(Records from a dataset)

%%

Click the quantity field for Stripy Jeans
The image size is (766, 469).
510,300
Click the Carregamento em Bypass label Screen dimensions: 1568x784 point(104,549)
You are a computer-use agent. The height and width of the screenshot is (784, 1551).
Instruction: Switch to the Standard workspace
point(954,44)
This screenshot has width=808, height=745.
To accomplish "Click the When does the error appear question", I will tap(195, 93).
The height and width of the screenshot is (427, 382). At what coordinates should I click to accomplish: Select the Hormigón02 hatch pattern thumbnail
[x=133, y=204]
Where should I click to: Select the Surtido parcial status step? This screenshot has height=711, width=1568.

%%

Your objective:
Copy every line of the material above word for word, keeping the same order.

The response:
Click the quantity field for Stripy Jeans
The image size is (766, 469).
510,300
Click the Carregamento em Bypass label Screen dimensions: 1568x784 point(104,549)
You are a computer-use agent. The height and width of the screenshot is (784, 1551).
Instruction: Switch to the Standard workspace
point(954,44)
This screenshot has width=808, height=745.
To accomplish "Click the When does the error appear question", I will tap(195, 93).
The height and width of the screenshot is (427, 382). At what coordinates should I click to accomplish: Select the Hormigón02 hatch pattern thumbnail
[x=133, y=204]
Where should I click to: Select the Surtido parcial status step? This screenshot has height=711, width=1568.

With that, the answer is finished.